Aim 1: In the earnings discussion, reproduce the passage starting at "Revenues: Year-to-date telecommunications" and ending at "with $13,000,000 in 2000.", switching "wholesale" to "carrier".

Earnings per Share: Year-to-date earnings were $0.47 per share, a decrease of $0.15 per share, or approximately 24 percent, compared to year-to-date 2000 earnings of $0.62 per share. Earnings from continuing operations - consisting of telecommunications, utility, Continental Energy, and other operations - decreased $0.26 per share, from $0.36 per share to $0.10 per share. Included in the $0.10 per share earnings is a gain of approximately $0.30 per share from the first quarter 2001 sale of our independent power subsidiary, Continental Energy Services Inc., and losses of $0.53 per share associated with industrial power supply contracts.

Earnings from discontinued former coal and oil and gas operations for the six months ended June 30, 2001, were $0.37 per share, an increase of $0.11 per share compared with 2000 earnings of $0.26 per share. The increase resulted from the gain on the sale of our former coal businesses, partially offset by reduced earnings from our former coal operations and the absence of earnings from our former oil and gas operations.

Continuing Operations - Telecommunications; Utility (including Colstrip Unit 4); Continental Energy; and Other/Exhibit 99b

Income from continuing operations before income taxes for the six months ended June 30, 2001 decreased approximately $40,900,000 when compared to 2000. The decrease is due to lower income from the electric utility, partially offset by increases in telecommunications, natural gas utility, and other operations income.

Telecommunications Operations

For the six months ended June 30, 2001, income from our telecommunications operations increased approximately $5,000,000, or 39 percent, from $12,700,000 in 2000 to $17,700,000 for the six months ended June 30, 2001. This increase is primarily due to the June 2000 acquisition mentioned above in the discussion of the second quarter.

Revenues: Year-to-date telecommunications revenues increased approximately $232,800,000, from $53,600,000 in 2000 to $286,400,000 in 2001, primarily due to the June 2000 acquisition discussed above. The growth occurred principally in the following areas:

    • Network services revenues, which include wholesale and dedicated business line revenues, increased approximately $169,500,000, to $199,700,000 as compared with $30,200,000 in 2000.
    • Retail sales revenues, which include commercial and consumer long-distance revenues, increased approximately $59,800,000, to $72,800,000 as compared with $13,000,000 in 2000.
    • Other revenues, which include equipment sales, engineering, and construction services, increased approximately $3,500,000, to $13,900,000 as compared with $10,400,000 in 2000.

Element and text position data
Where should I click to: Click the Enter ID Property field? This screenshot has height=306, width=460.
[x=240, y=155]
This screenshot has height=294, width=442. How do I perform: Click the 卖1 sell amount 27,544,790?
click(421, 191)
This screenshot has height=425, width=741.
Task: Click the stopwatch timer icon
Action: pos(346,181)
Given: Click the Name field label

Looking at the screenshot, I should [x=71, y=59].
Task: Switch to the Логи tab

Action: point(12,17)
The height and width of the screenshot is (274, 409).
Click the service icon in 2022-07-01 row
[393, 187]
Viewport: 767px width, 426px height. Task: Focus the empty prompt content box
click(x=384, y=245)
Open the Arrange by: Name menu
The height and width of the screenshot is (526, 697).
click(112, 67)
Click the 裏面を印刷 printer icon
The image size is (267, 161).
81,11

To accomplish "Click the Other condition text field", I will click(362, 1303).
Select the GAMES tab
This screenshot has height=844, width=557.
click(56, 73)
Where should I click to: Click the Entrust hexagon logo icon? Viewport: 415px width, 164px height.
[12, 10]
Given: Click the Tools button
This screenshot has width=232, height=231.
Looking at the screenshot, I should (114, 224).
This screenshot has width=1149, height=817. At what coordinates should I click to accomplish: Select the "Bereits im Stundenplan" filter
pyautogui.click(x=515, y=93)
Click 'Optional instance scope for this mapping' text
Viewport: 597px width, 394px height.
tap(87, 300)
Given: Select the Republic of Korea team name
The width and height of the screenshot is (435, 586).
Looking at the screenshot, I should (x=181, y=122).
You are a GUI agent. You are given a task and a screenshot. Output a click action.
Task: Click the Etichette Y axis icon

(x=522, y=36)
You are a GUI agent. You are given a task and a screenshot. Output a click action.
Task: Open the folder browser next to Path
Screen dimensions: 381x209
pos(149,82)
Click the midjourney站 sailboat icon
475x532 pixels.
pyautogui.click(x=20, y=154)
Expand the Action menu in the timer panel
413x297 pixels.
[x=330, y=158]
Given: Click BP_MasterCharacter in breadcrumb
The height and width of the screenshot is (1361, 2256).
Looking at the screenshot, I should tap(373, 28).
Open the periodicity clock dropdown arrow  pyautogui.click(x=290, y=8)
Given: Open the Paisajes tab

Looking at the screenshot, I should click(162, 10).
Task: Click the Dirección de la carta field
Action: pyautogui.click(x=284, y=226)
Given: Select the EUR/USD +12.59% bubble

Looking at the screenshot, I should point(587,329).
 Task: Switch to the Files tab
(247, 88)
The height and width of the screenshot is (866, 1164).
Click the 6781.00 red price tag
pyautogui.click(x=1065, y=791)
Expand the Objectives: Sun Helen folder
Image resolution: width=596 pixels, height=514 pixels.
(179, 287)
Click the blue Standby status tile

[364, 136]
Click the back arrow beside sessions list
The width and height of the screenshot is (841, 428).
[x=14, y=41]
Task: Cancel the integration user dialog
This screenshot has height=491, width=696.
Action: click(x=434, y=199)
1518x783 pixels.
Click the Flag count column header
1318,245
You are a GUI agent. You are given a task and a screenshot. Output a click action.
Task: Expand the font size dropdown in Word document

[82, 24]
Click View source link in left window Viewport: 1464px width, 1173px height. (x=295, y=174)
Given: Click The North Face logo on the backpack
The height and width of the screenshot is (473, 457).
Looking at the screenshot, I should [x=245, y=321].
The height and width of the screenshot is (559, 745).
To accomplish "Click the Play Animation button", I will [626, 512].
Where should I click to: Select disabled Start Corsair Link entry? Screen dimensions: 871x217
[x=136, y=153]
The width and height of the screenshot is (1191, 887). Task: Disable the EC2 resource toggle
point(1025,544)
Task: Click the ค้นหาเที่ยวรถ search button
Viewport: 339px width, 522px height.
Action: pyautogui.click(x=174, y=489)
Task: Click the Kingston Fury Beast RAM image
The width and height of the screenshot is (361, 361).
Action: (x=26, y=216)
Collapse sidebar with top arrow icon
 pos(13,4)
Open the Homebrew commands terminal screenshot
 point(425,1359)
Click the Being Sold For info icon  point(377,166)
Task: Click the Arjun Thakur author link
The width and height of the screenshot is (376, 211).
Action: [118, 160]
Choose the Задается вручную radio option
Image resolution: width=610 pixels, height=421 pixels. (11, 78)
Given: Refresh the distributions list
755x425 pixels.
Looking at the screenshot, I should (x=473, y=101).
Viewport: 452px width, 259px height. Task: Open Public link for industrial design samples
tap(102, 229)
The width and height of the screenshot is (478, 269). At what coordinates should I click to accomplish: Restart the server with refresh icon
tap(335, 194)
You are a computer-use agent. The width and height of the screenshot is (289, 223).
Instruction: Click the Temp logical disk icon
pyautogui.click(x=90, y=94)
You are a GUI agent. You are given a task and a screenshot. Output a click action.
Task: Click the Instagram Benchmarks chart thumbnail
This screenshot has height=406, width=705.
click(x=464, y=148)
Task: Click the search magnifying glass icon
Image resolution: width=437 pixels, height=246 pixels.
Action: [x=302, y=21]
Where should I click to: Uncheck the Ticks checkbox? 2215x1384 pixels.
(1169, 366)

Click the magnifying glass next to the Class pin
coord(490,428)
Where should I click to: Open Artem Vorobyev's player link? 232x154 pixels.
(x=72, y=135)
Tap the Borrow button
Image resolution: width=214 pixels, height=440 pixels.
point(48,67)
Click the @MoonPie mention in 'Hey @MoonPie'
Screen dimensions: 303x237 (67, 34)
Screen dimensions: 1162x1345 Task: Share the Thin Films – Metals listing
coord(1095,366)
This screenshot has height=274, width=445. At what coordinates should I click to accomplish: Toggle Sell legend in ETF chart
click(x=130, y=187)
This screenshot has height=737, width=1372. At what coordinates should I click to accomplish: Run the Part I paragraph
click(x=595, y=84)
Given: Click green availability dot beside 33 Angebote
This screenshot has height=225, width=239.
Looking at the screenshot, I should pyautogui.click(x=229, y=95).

Aim 2: Reproduce the records without changes, starting at the beginning of the records and ending with the line that contains "Action: pos(346,181)".

Complete response 1:
Revenues: Year-to-date telecommunications revenues increased approximately $232,800,000, from $53,600,000 in 2000 to $286,400,000 in 2001, primarily due to the June 2000 acquisition discussed above. The growth occurred principally in the following areas:

    • Network services revenues, which include carrier and dedicated business line revenues, increased approximately $169,500,000, to $199,700,000 as compared with $30,200,000 in 2000.
    • Retail sales revenues, which include commercial and consumer long-distance revenues, increased approximately $59,800,000, to $72,800,000 as compared with $13,000,000 in 2000.

Complete response 2:
Where should I click to: Click the Enter ID Property field? This screenshot has height=306, width=460.
[x=240, y=155]
This screenshot has height=294, width=442. How do I perform: Click the 卖1 sell amount 27,544,790?
click(421, 191)
This screenshot has height=425, width=741.
Task: Click the stopwatch timer icon
Action: pos(346,181)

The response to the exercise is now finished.